Para o GP como o maximizador EI, o algoritmo de Broyden-Fletcher-Goldfarb-Shannon (L-BFGS-B) GoldFarb-Shannon (L-BFGS-B)50 foi executado 20 vezes por iteração (40 iterações no total) para identificar o ponto com o maior EI, atualizando o GP anterior. Para os outros três maximizadores de EI (RFR, ETR e GBM), 10.000 pontos foram amostrados aleatoriamente por iteração, pois a otimização numérica é mais adequada para modelos de serem de árvores sem informações de gradiente. O SMBO correu para 40 iterações com cada maximizador EI, selecionando dois conjuntos de 10 pontos de dados em cada iteração: os 10 principais classificados pelos valores de EI (tamanho do lote q= 10) e os 10 principais classificados por previstoFumValores para validação experimental. Esses dois conjuntos podem se sobrepor e o número total de pontos de dados pode ser menor que 20.

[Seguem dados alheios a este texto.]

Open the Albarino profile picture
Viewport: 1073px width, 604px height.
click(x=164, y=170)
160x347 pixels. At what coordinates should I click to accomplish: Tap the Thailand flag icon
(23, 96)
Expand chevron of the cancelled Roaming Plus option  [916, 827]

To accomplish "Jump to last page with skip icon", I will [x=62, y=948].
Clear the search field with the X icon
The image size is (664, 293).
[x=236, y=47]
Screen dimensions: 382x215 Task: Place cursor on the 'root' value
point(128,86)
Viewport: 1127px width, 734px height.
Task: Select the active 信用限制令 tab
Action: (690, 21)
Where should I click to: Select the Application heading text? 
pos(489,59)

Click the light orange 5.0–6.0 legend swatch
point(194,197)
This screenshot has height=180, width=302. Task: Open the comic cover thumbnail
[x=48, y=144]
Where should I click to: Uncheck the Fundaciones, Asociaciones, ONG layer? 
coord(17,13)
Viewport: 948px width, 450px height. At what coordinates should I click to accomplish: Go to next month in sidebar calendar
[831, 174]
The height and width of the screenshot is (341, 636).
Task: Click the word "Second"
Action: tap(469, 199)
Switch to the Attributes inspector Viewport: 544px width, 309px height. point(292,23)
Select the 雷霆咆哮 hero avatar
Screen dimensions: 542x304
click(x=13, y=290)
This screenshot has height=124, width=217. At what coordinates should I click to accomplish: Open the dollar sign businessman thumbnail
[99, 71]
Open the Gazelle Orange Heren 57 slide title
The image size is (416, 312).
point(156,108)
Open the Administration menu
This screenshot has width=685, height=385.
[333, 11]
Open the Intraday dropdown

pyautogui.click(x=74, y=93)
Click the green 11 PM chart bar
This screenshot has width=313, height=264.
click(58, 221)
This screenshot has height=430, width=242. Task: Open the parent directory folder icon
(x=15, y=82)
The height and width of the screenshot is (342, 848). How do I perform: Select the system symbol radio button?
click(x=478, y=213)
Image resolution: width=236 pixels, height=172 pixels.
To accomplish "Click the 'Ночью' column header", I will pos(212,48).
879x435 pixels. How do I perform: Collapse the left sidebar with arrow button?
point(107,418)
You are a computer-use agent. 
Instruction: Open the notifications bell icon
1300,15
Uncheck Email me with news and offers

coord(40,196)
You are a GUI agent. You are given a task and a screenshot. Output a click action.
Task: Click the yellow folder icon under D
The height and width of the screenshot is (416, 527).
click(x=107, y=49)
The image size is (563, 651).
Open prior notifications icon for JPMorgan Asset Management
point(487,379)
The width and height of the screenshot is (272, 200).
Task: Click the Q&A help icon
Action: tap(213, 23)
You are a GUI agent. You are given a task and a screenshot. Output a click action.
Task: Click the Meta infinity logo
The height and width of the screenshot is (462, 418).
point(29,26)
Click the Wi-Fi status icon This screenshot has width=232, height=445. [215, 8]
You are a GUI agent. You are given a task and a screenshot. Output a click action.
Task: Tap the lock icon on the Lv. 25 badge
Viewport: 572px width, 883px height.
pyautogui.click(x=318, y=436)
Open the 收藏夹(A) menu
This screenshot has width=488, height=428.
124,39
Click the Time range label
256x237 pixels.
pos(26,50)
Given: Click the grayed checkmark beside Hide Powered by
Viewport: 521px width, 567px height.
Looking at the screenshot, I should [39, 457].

Para métodos BO (GP_KB, GP_CLMAX, GP_CLmin e GP_LP), o procedimento foi semelhante, exceto que o provedor de valor hipotético era o próprio GP (GP_KB e GP_LP) ou valores constantes (Y_Max para GP_Clmax e Y_Min para GP_Clmin).
Após a primeira rodada, 109 pontos validados expandiram o conjunto de dados para 289 hidrogéis. A segunda e a terceira rodadas adicionaram 27 e 25 pontos, respectivamente, resultando em um conjunto de dados final compreendendo 341 hidrogéis.